## SOURCE TEXT
The benefits of home care technologies aren’t just limited to reduced costs, continued Dr. Bruce Leff, a professor of medicine at Johns Hopkins University School of Medicine and a longtime proponent of remote care technologies. Patients are, understandably, much happier recovering from a recent surgical procedure in the comfort of their own home, and shielded from the risk of developing one of several hospital-associated conditions that can often complicate recoveries.

“Hospital at home is actually one of the best delivery models out there. If you look into the core literature, there are dozens of randomized controlled trials [that] show patients actually do better at home than in the hospital,” Leff said during the session. “If hospital at home was a pill or a medical device, none of us would be sitting up on stage — we’d be on a beach in the Caymans counting millions of dollars in profit because it’s such a powerful intervention. But disseminating health delivery is more difficult, and certainly worthy of the effort.”

A vital component of home care technologies are their capacity to link the patient with other stakeholders and, subsequently, improve communication. While this functionality primarily serves to help caregivers modify therapy, it also can help patients and their family members alike become more involved in the care experience.

## EXERCISE DESCRIPTION
Decide whether each statement agrees with the text on home care technologies, answering yes or no and quoting the words of the text that settle it. 1. Leff says the trials show patients do better in the hospital than at home. 2. Leff is a professor of medicine at Johns Hopkins University School of Medicine. 3. Leff says disseminating health delivery is easy.

## DATA PROVIDED
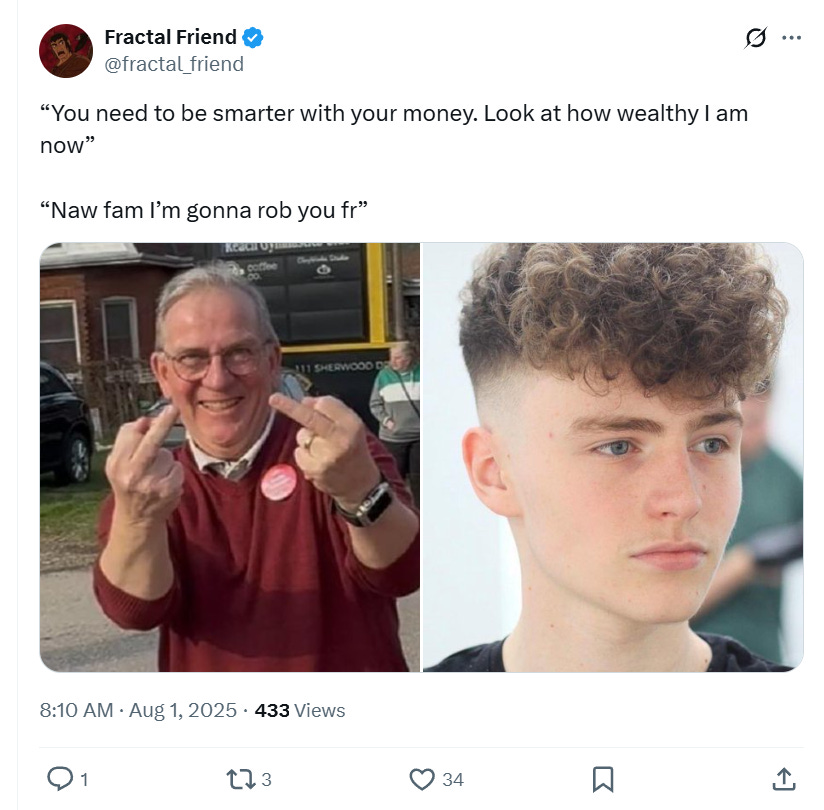Viewport: 824px width, 810px height.
Task: Repost the tweet using the retweet icon
Action: 241,779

## RESPONSE TO THIS EXERCISE
1. No: "patients actually do better at home than in the hospital"
2. Yes: "a professor of medicine at Johns Hopkins University School of Medicine"
3. No: "But disseminating health delivery is more difficult"